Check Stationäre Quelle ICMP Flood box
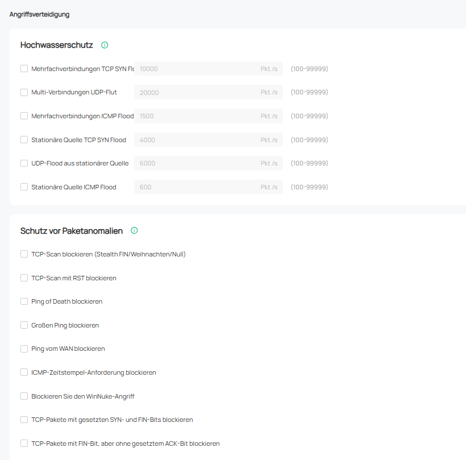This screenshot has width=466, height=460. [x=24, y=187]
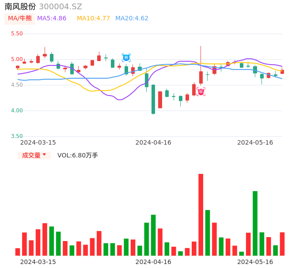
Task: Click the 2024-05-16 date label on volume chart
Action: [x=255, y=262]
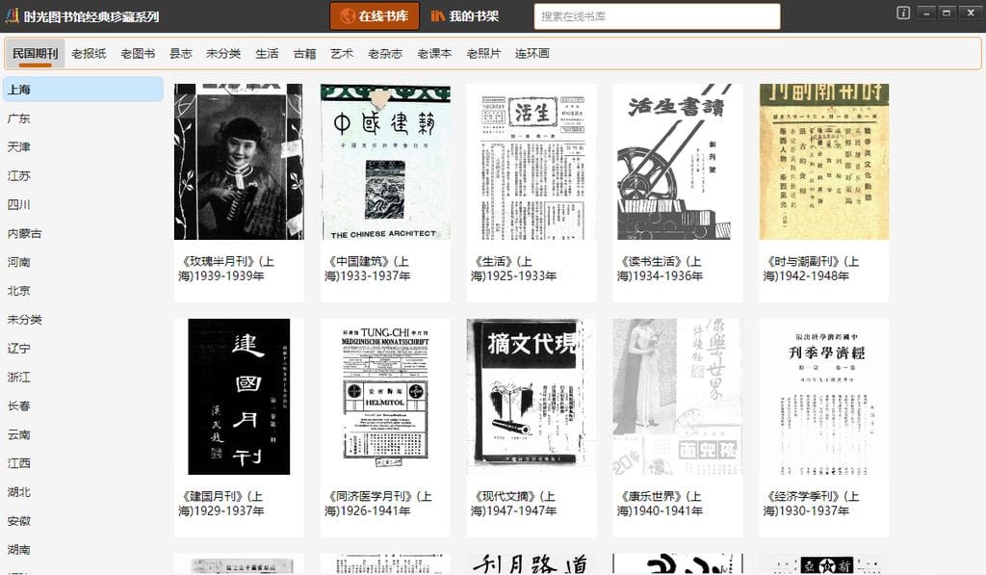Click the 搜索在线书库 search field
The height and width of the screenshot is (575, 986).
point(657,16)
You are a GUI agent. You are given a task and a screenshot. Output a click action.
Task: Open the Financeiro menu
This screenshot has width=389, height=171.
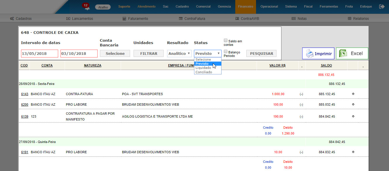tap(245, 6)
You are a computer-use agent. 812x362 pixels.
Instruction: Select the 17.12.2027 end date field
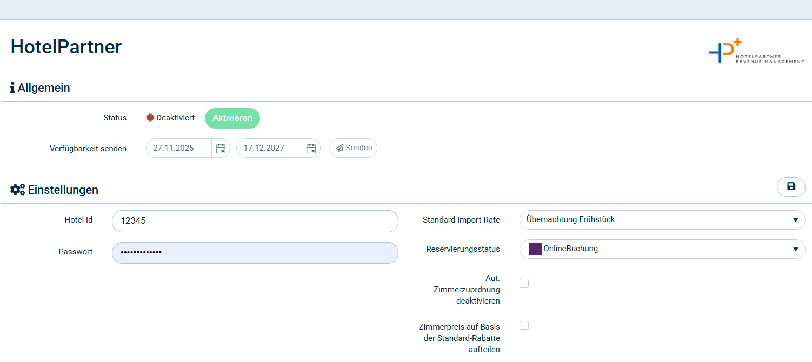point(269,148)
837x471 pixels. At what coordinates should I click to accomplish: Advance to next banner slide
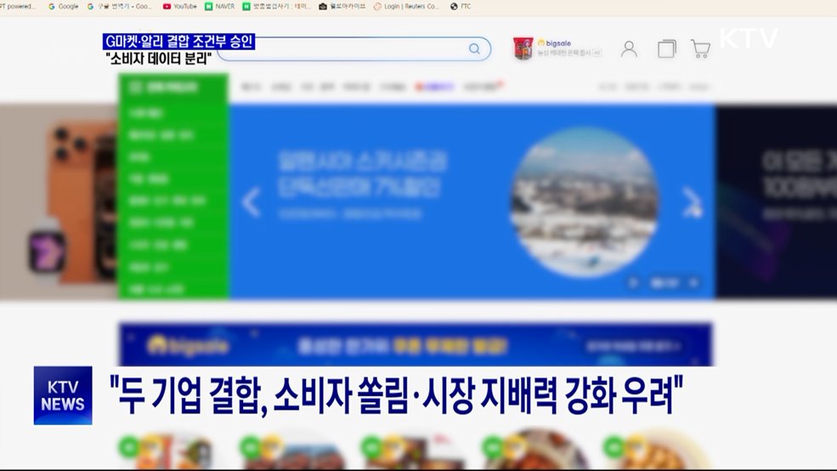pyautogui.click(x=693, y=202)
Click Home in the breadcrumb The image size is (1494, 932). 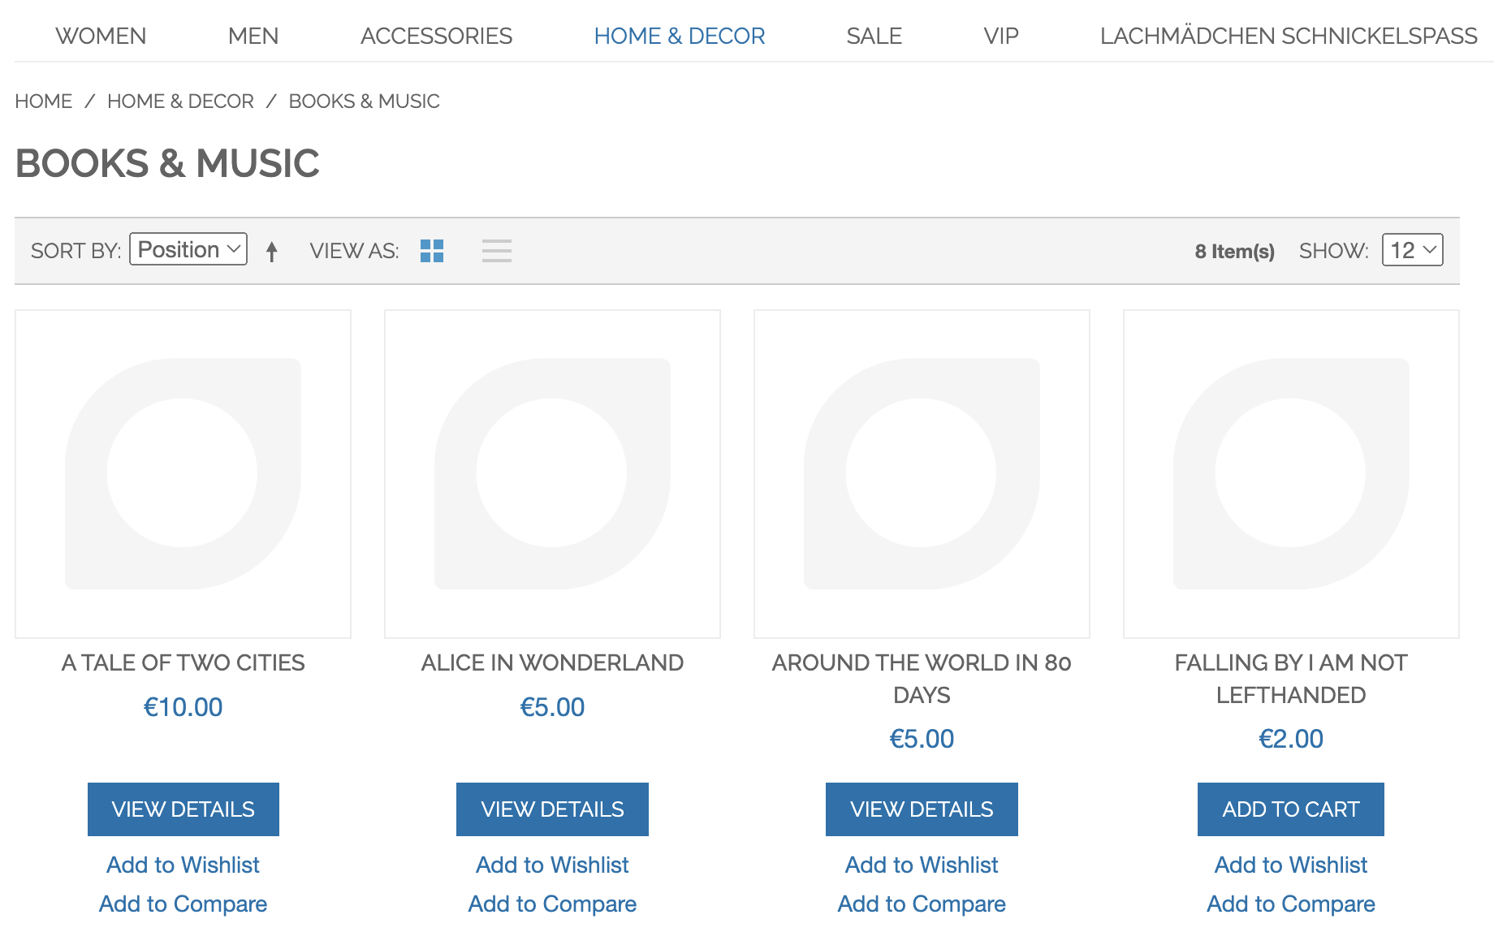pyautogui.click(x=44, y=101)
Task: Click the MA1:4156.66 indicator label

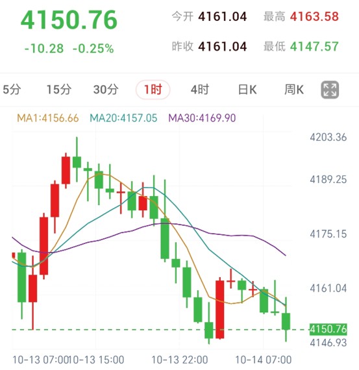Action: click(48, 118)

━━━━━━━━━━━━━━━━━━━━

■ Problem to work on:
Answer with one number only, the count of lines in the material above that hold "agent".

■ Answer area:
2